Budget neither ‘prudent’ nor ‘pragmatic,’ Tory says

Following the tabling of the Ontario budget yesterday, the leader of the Opposition accused the provincial government of ignoring the warning signs of a declining economy.

Finance Minister Dwight Duncan presented the 2008 budget at Queen’s Park yesterday afternoon. The McGuinty Liberals’ budget builds on a five-point economic plan, which includes skills training, infrastructure and innovation. It also attempts to lower business costs and develop and strengthen government partnerships.

Progressive Conservative party leader John Tory views the budget as short-sighted. “When you spend like there is no tomorrow, whether you are a family, a business, or the Government of Ontario, there is always a day of reckoning and we are there,” Tory said.

The Liberals’ first budget of their second mandate expects to see revenues of $96.9 billion and will spend $96.2 billion principally on health, education and paying down Ontario’s debt. It is the government’s third balanced budget in a row.

“This budget is about making sure people have jobs and Ontario’s economy grows,” Duncan said. “It is a balanced approach that is prudent and pragmatic.”

But Tory sees the budget as anything but balanced.

“When tens of thousands of jobs are lost and thousands are leaving Ontario, there is something seriously wrong … Ontario is on the wrong track and everyone knows it,” Tory said. “There is nothing in this budget that will get the economy going and save the jobs that are disappearing from this province at an alarming rate.”

Although Duncan made it clear that the U.S. economy, oil prices and the Canadian dollar could all affect Ontario’s economic future, he still expressed his confidence in the budget because of the careful planning that went into it.

“We have the right plan,” Duncan said. “We have the plan to respond to whatever transpires in the coming year. We have confidence in the future … and the people of this province.”

Tory’s concerns focus on what he called the government’s excessive spending habits. In the 2008 budget, he had problems concerning the end-of-year spending.

“Much of this money is required to be spent by March 31 of this year,” he said. “This one-time injection of money into things like transit provides false hope. It is all smoke and mirrors.”
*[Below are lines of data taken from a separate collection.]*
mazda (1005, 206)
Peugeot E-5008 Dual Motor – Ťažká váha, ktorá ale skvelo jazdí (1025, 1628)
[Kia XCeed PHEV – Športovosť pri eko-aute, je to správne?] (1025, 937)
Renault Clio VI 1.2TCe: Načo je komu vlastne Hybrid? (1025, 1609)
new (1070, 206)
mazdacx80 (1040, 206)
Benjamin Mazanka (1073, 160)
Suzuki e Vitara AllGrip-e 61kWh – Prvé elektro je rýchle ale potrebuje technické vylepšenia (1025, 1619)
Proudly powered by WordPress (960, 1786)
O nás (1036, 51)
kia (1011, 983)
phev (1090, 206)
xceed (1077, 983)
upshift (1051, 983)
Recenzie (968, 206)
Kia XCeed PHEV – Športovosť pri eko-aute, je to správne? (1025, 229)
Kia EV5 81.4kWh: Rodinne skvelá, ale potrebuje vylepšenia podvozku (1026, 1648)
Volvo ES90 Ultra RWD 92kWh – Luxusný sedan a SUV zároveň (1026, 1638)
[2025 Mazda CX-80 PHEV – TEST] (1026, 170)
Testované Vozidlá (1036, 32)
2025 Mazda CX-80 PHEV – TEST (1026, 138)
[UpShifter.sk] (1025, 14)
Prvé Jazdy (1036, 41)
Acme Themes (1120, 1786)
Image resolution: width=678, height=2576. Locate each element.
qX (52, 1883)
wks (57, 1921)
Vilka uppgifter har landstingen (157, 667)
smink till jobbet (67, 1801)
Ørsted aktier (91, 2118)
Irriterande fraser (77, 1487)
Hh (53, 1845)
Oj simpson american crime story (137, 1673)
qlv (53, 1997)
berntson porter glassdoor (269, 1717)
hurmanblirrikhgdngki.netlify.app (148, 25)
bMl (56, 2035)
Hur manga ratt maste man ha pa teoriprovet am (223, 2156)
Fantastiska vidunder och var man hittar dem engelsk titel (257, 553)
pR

Tory expressed his disapproval of “rushing” money out the door in a two or three-week period because of the lack of long-term advantages.

“The money will be here for them today and gone tomorrow,” he said. “No security, no consistency, no ability to plan.”

Instead, Tory suggested the implementation of consistent programs that would allow for planning and continuous upgrades year after year.

Tory, who supported federal Finance Minister Jim Flaherty’s strong recommendation the day before the budget to reduce the business income tax rates, expressed disappointment in that regard.

“He (McGuinty) has chosen to leave our overall business taxes the highest in Canada,” he said.

But Duncan said the choice not to implement corporate tax cuts had to do with the manufacturing sector’s immediate need for money. He also said that eliminating the Capital Tax allowed a faster return on the money.

Tory remains unconvinced that the budget will benefit Ontarians and agrees with Flaherty’s statement about the possibility of Ontario becoming a “have-not” province in the next three years.

“It is a very real possibility. I think Ontario is going to have many difficulties,” he said.